The first day or two of Eid itself can see warungs and accommodation operating with skeleton staff as Muslim staff take time off for family. Some shacks close briefly. Plan accordingly if your dates land directly on Eid.
By mid-to-late April the festive period passes and the beach settles back into shoulder-season quiet.
Easter 2026 falls on April 5. Australian school holidays around Easter (typically late March through mid-April) bring a small spike in Australian families to south Lombok. Tanjung Aan sees the spillover — more sun loungers rented, busier weekends, but it's nothing like July's volume. Hotels in Kuta fill up but the beach itself stays manageable.
If you can flex your dates, the second half of April (after both Eid mudik and Australian Easter break end) is the quietest window of the month with the best conditions.
Swimming: The bay is calm and swimmable. Water clarity is good and improving daily. Aim for low-tide mornings for the cleanest conditions.
Snorkeling: Visibility is recovering through the month. Not yet peak July clarity but workable. The reef sections off the eastern end of the bay hold small fish.
Surfing: Tanjung Aan reef break works on the right swell. April delivers reasonably consistent waves with light wind.
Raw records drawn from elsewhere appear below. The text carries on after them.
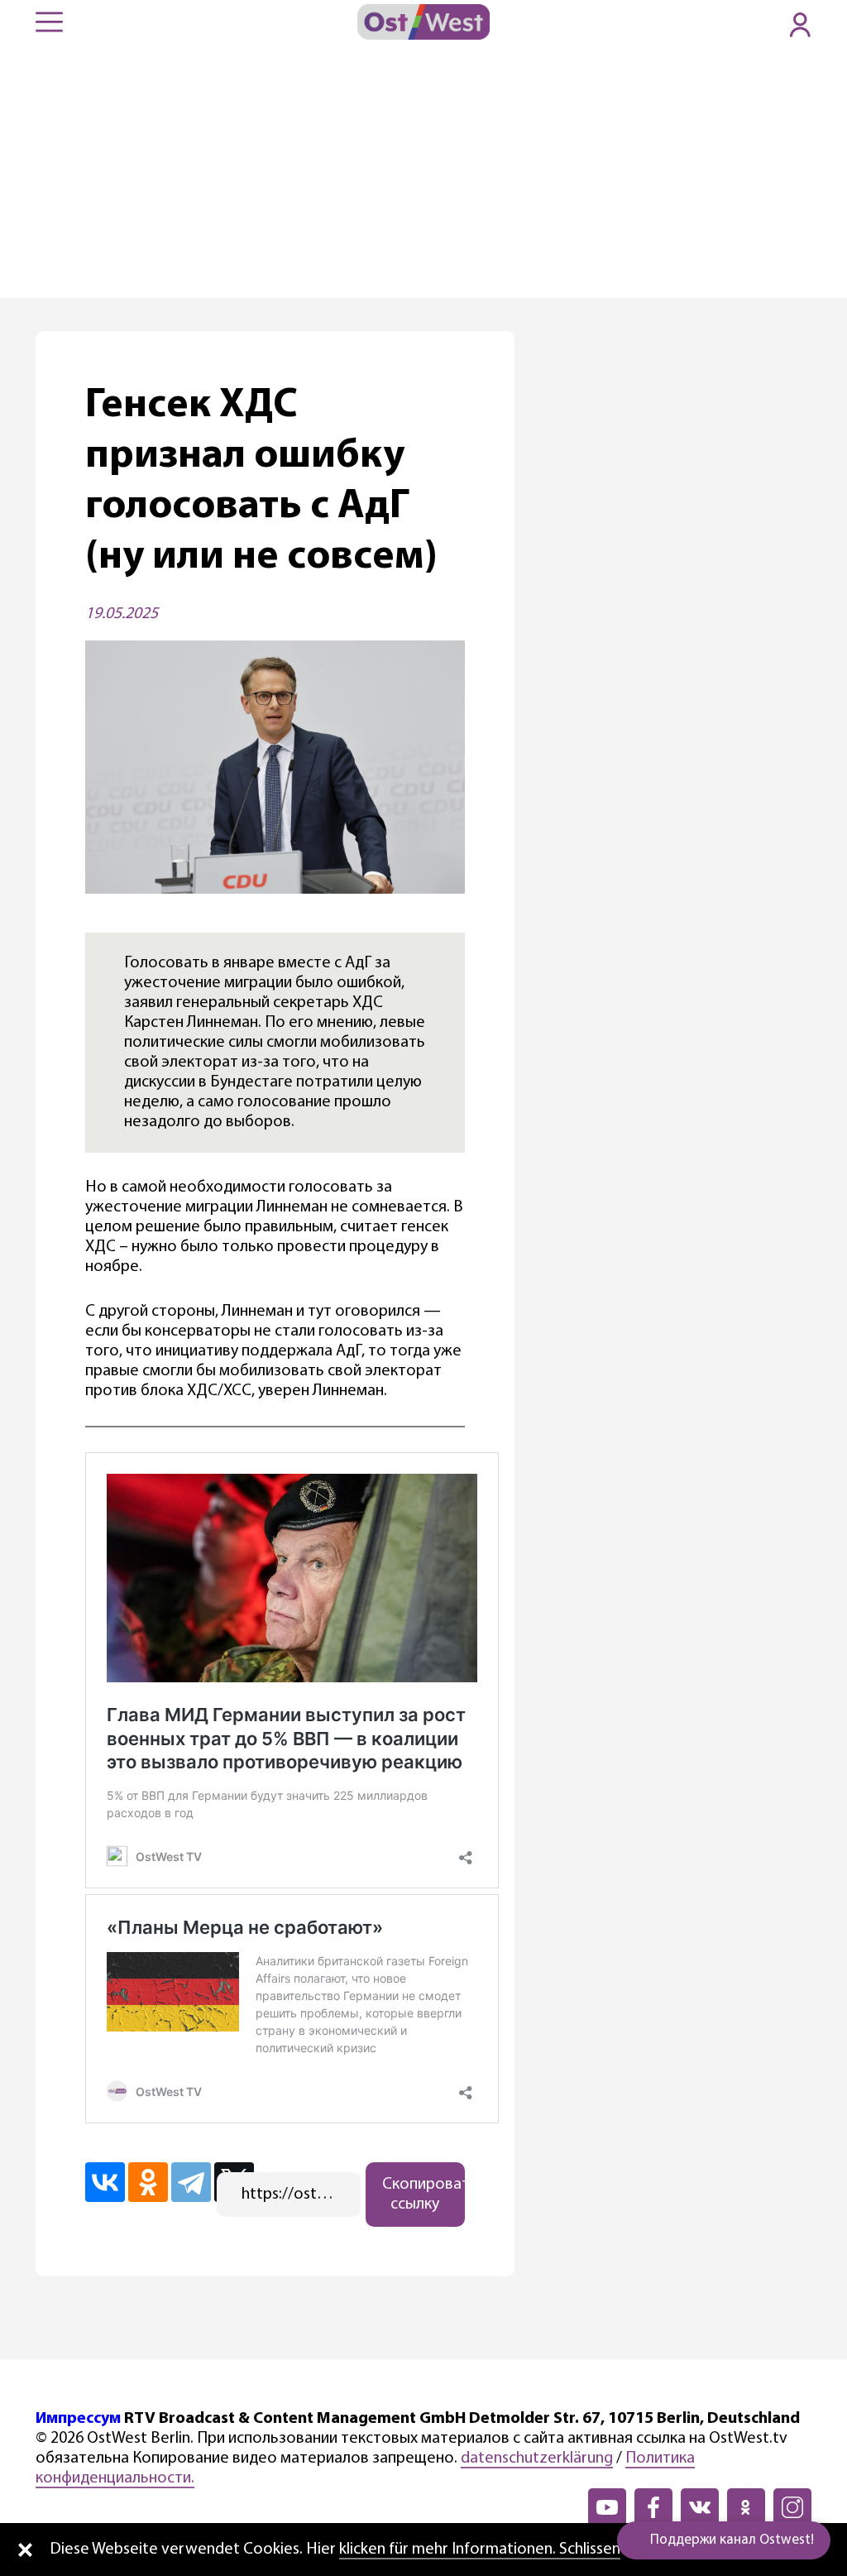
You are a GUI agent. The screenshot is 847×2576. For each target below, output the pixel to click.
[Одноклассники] (148, 2182)
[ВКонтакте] (105, 2182)
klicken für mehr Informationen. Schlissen (479, 2549)
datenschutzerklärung (537, 2458)
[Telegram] (191, 2182)
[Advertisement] (423, 174)
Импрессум (78, 2419)
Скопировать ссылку (423, 2194)
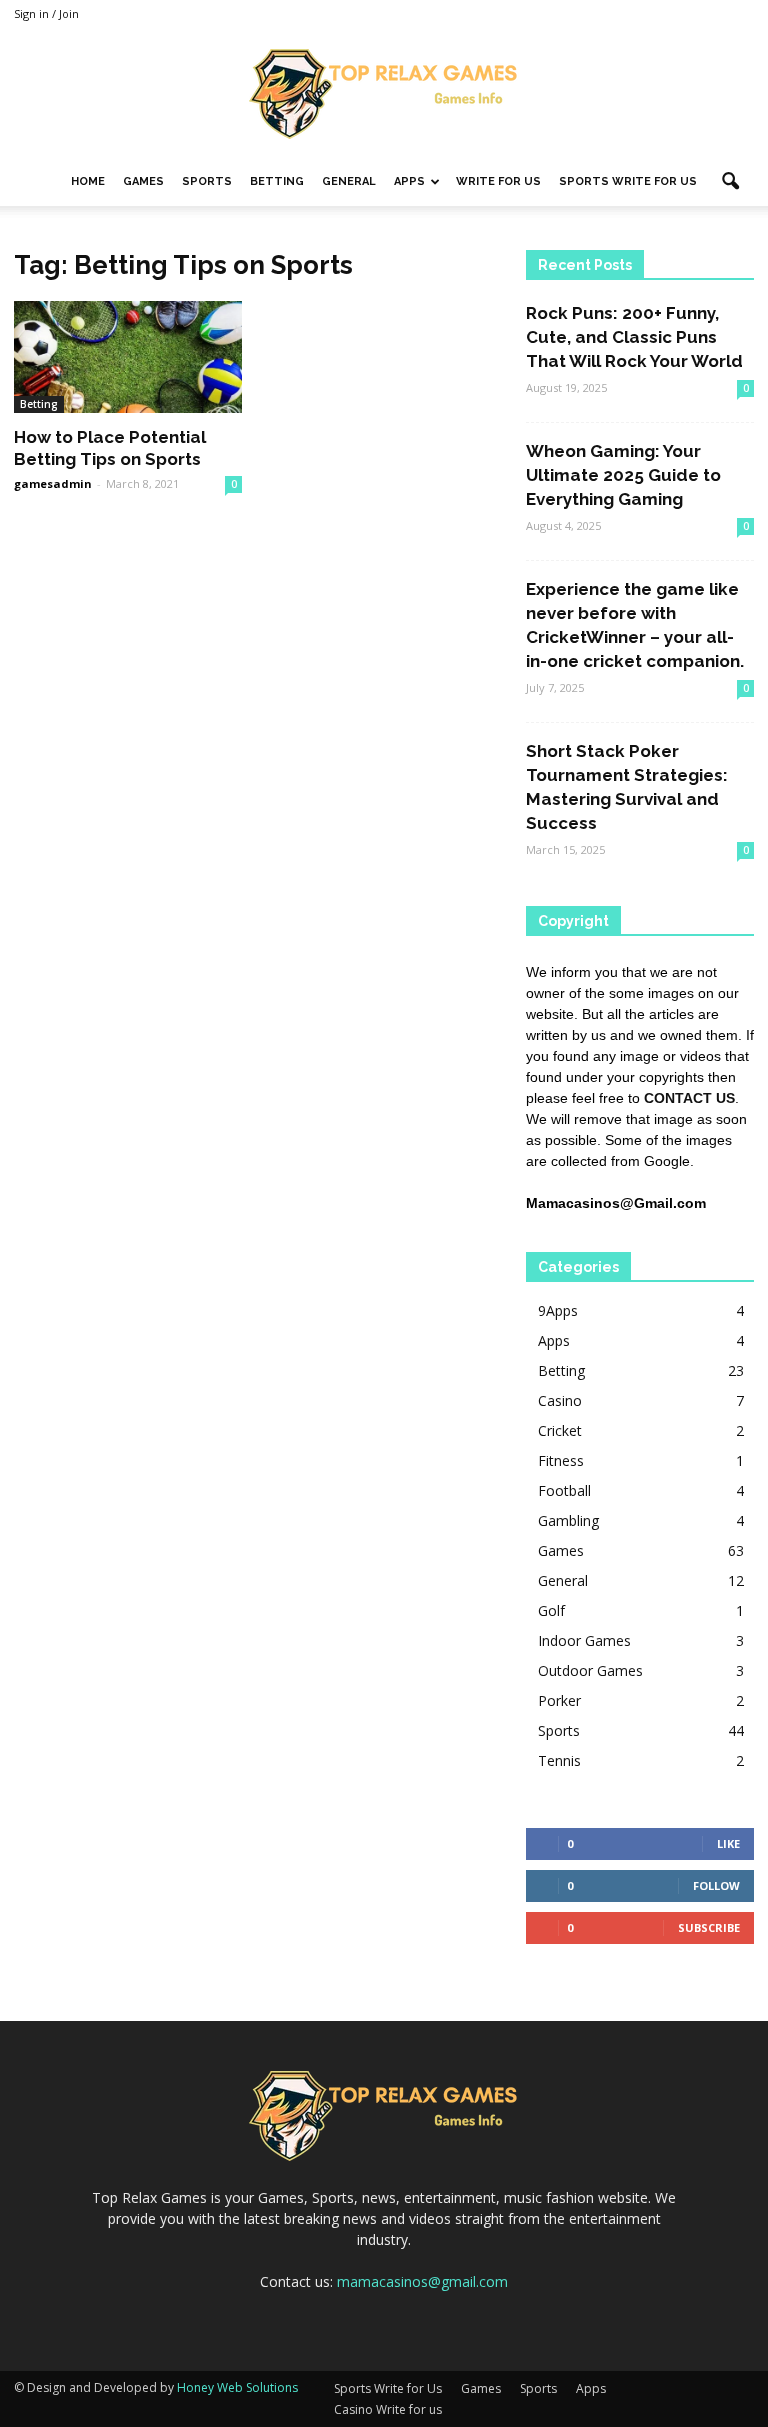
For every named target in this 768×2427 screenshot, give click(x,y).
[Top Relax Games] (384, 94)
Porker (559, 1700)
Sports (207, 181)
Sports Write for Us (628, 181)
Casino (560, 1400)
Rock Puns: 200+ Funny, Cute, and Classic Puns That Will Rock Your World (634, 337)
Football (564, 1490)
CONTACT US (689, 1098)
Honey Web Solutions (237, 2387)
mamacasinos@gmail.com (422, 2281)
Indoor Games (584, 1640)
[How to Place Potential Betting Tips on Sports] (128, 357)
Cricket (560, 1430)
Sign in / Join (46, 13)
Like (728, 1843)
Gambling (568, 1520)
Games (143, 181)
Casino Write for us (388, 2409)
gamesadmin (53, 483)
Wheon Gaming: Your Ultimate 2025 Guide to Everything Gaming (623, 475)
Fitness (561, 1460)
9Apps (558, 1310)
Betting (277, 181)
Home (88, 181)
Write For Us (498, 181)
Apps (409, 181)
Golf (551, 1610)
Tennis (559, 1760)
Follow (716, 1885)
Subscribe (709, 1927)
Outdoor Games (590, 1670)
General (349, 181)
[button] (730, 182)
Intermediate level required.
Merese Hill: Back in full play. The clay path is firm. Sunrise is consistent; sunset is good on roughly two of three evenings.
Day trips: Combine Tanjung Aan with nearby Mawun (calm cove, white sand) and Selong Belanak (beginner surf beach) for a south coast loop in a single day.
Tanjung Aan beach itself remains relatively quiet through April outside the brief Eid mudik and Easter spikes. Weekday mornings are near-empty. Weekend afternoons get busier but never crowded. Foreign visitor numbers are modest — early-season surfers, savvy shoulder-season travellers, Australian families.
Prices are at shoulder level — generally 15-20% below peak July rates but starting to firm up from low-season rock-bottom. Accommodation in Kuta is widely available without booking far ahead. Scooter rentals and warung meals stay cheap.
April is for travellers who want excellent conditions, modest crowds, and shoulder pricing. It's particularly strong value for first-time south-Lombok visitors, families with flexible school timing, and surfers wanting the early-season reef without summer crowds. Skip April only if you want guaranteed all-day sunshine — May provides that and stays manageable for crowds.
Plan around Eid al-Fitr (Idul Fitri) which falls about April 1, 2026. The week after Eid is when Indonesian families do mudik (homecoming) and often beach trips, so domestic visitor numbers spike on Tanjung Aan. Foreign visitor numbers stay modest. If you want the quietest April experience, target the second half of the month — clean conditions, minimal Eid spillover, before May's gradual ramp-up begins.